Information security refers to keeping sensitive data safe and confidential.
An organisation would need to keep data complete, precise and up-to-date. Data such as bank details, blood types, addresses and other such information needs to be kept secure and confidential.
- Threats related to e-commerce
There are various security threats related to E-commerce. As websites that sell goods online rely solely on the availability and accessibility of an online store, they need to ensure the website is secure and not vulnerable to hackers. For example; Denial of Service attacks could prevent potential customers from purchasing goods and thus forth lose sales.
Another example is website defacement which would also repel potential customers from buying online.
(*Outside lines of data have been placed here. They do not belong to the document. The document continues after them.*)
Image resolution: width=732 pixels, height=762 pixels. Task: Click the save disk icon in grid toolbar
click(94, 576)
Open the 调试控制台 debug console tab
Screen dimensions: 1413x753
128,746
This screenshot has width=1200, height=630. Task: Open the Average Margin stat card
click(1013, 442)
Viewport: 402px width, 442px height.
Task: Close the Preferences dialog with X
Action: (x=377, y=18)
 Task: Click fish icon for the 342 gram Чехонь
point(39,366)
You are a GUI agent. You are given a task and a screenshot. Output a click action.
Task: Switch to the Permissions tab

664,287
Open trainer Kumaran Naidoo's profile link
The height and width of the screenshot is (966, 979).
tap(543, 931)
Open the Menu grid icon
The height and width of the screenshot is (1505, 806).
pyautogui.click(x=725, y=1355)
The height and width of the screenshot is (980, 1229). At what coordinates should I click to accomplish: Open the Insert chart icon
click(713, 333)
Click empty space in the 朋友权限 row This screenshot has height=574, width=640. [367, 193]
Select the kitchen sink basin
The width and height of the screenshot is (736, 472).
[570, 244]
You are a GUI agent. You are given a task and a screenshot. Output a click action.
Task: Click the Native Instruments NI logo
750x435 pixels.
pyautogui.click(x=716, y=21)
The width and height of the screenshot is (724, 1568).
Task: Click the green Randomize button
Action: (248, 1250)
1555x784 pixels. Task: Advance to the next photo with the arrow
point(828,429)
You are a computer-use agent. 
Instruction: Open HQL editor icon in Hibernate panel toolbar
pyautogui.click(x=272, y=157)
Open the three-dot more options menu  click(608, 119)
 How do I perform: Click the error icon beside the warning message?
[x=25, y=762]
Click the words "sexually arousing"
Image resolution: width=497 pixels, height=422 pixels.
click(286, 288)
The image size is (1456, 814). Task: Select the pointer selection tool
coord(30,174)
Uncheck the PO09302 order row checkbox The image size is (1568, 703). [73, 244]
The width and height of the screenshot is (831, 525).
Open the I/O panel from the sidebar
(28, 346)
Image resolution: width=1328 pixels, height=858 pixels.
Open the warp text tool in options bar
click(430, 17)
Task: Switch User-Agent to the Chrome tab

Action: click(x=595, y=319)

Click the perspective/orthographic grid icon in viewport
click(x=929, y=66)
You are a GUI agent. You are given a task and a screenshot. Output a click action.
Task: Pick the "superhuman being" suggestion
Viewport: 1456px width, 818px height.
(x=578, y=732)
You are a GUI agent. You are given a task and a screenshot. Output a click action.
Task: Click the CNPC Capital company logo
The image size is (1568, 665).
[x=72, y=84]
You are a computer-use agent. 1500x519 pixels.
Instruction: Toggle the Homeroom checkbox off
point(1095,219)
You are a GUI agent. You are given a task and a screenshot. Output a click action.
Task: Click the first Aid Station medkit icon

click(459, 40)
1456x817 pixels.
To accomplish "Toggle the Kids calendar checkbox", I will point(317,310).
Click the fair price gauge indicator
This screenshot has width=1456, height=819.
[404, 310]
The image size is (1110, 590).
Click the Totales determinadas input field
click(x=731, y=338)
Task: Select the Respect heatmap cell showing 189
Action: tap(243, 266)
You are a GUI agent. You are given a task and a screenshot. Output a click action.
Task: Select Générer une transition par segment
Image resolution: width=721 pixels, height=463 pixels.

There is also a threat of hackers implementing the ‘man in the middle’ technique on behalf of particular online retailers which fools customers in believing the hacker is a legitimate worker of the website, this method could result in the hacker exploiting the customer and thus gaining the website a bad reputation.
Counterfeit goods effect creators, directors and artists as they cause a direct loss to potential income. Downloading counterfeit software, movies and music could result In a fine or lawsuit. Counterfeit goods are becoming increasingly popular as the ease of ripping DVD’s, Music and Software makes it easier to access. Counterfeit goods may cause loss of business for companies. The loss of business then results in businesses having to raise prices to make up for loss of profit.
Security threats can cause loss or alteration of essential documents that the an organisation may need to function correctly. Loss of business followed by loss of income can also occur, this ultimately could result in bad reputation from potential customers. Systems going down could result in companies being unable to contact suppliers and customers.
Circumstances of 4 security related threats on organisations – p2
Phishing –This is the process of gaining information from someone by pretending to be a legitimate worker for a company and retrieving information for legitimate reasons. Phishing could result in customer details being leaked, distributed, and exploited. This could badly reflect on the company and lose the company business and income.
Denial of Service – Denial of Service is a process that involves a hacker overloading a server which results in the server being forced to shut down. This could result in loss of potential customers and thus profit.
Piggybacking – Piggybacking is the process of using a company internet connection without having authorisation to use it. This can severely effect bandwidth and damage company productivity. Piggybacking could result in systems lagging and becoming slow, this would result in workers being unable to do there job efficiently and at an optimised pace. There is also a threat posed by people using a companies network to browse illegal content to which the company would have to take responsibility.
Man in the middle attack – This is the process of being directly involved in communicating with both parties, claming to be one another. The outcome is both parties believe they are speaking to eachother, but they are actually talking to someone else. This method results in the ‘man in the middle’ acquiring sensitive information such as credit card details from either party. This could result in the ‘middle man’ leaking sensitive customer information such as customer addresses and more importantly; bank details. This could then result in the company getting a bad reputation or being taken to court for breaching data protection. The man in the middle could also waste company time and as a result; money.
Countermeasures Implemented to reduce risk of damage to systems – p3 & p4
Countermeasures Vermason could implement to protect physical systems – p3:
CCTV – This would work as both a visual deterrent to prevent thieves and vandals breaking into a building and causing damage or stealing systems and would also enable the company to keep an eye on potentially rouge employees that may steal data or embed viruses into systems.
Sheilding Network Cables and Wirless Communications – Data travelling via electro-magnetic or radio transmissions can be vulnerable to being remotely monitored because the copper data cable can be analysed to discover what data is travelling along the line. Fibre optic is the safest variation of network cabling and cables can be shielded to prevent data being ‘tapped into’. This would be a great countermeasure to prevent sensitive data from being leaked or exploited.
Intrusion Detection Systems – Systems such as proximity alarms can prevent burglars breaking into a building and can be set-up to call the police upon break-in. This works as both a deterrent; because warning potential burglars of alarms would prevent them from breaking in. And also as a countermeasure to attempt to catch anyone with malicious intent.
Countermeasures Vermason could implement to protect network security – p4:
Backups – Backups are an essential countermeasure in offices. If there was an electrical fire or other natural disaster that could result in loss of data, this would insure that all essential data such as databases the company requires to undertake work related tasks are still there aswell as contact, supplier and customer information so that they do not need to be re-acquired.
Passwords – Passworded systems can be implemented to secure individual workers within the company, it firstly provides an element of data security for each individual (eg; sensitive information that may be kept on a user account) and also holds each user responsible for there own actions on the computer under there own user account. More importantly; passwords ensure that only legitimate employees have access to important company files and other such potentially confidential information.
Firewalls - A firewall would prevent unauthorised access from outside the network. It does this by scanning data packets coming onto the computer and ensuring that they are safe, it also is responsible for actively preventing virus’s such as Trojans being downloaded from the internet and onto the network computers. Installing a firewall would prevent hackers from accessing the network and stealing data or causing damage.